A colorful platformer from Sonic Team. You can definitely tell from the presentation. Ristar uses his extra-long arms to grab onto platforms, enemies, and health-ups. The game also shows you all of the planets you’ll go to between rounds.
Ristar is charming and cute. IDK if it was what Sonic Team was going for, but the game gives me Kirby vibes.
How did I guess that the lava world was going to be called Scorch? It’s a tough level.
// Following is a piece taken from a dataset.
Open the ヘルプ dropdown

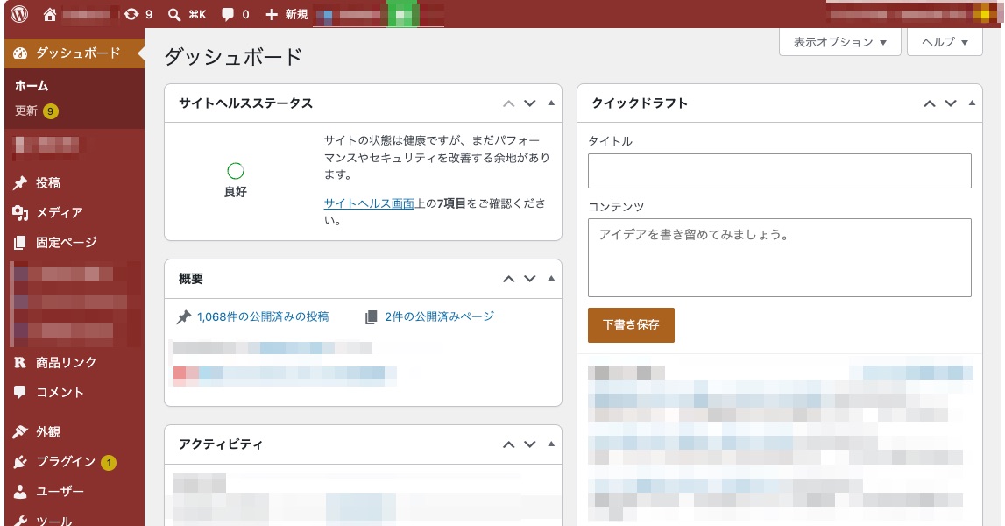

I like this game a lot. It’s fun to watch enemies ricochet around the edges of the screen. A speedrun of this game would be great to watch.
Original Score: 3/5
Revised Score: 4/5
Ristar figurines can be randomly found from “gachapon” machines in Shenmue I and II. Will the starboy reappear in Shenmue III? Time will tell.
Shining Force (1992)
I have started a playthrough of this strategy RPG, but it’s on hiatus. I like this game a lot, even though lead developer Hiroyuki Takahashi insulted Fire Emblem when rebuking that game as a potential influence on his title, saying that the tempo of Fire Emblem: Shadow Dragon and the Blade of Light was so bad that not even he wanted to play it. Well! I thought that was rude even before I got into the FE series with Awakening. The Sega versus Nintendo salt ran deep and hard. Maybe Takahashi-san was the Tomonobu Itagaki of Sega. 😛
I try to use every unit in this game, but guess who I have the most difficulty earning levels with. A mage? A cleric, perhaps? Nope, it’s the archer. He’s so weak~
I like SF because it’s accessible, but different, and I like the art style.
Original Score: 4/5
Shining Force II (1993)
Original Score: 2/5
Shining in the Darkness (1991)
This first-person dungeon crawler is the first game in the Shining series. SF is a prequel to SitD.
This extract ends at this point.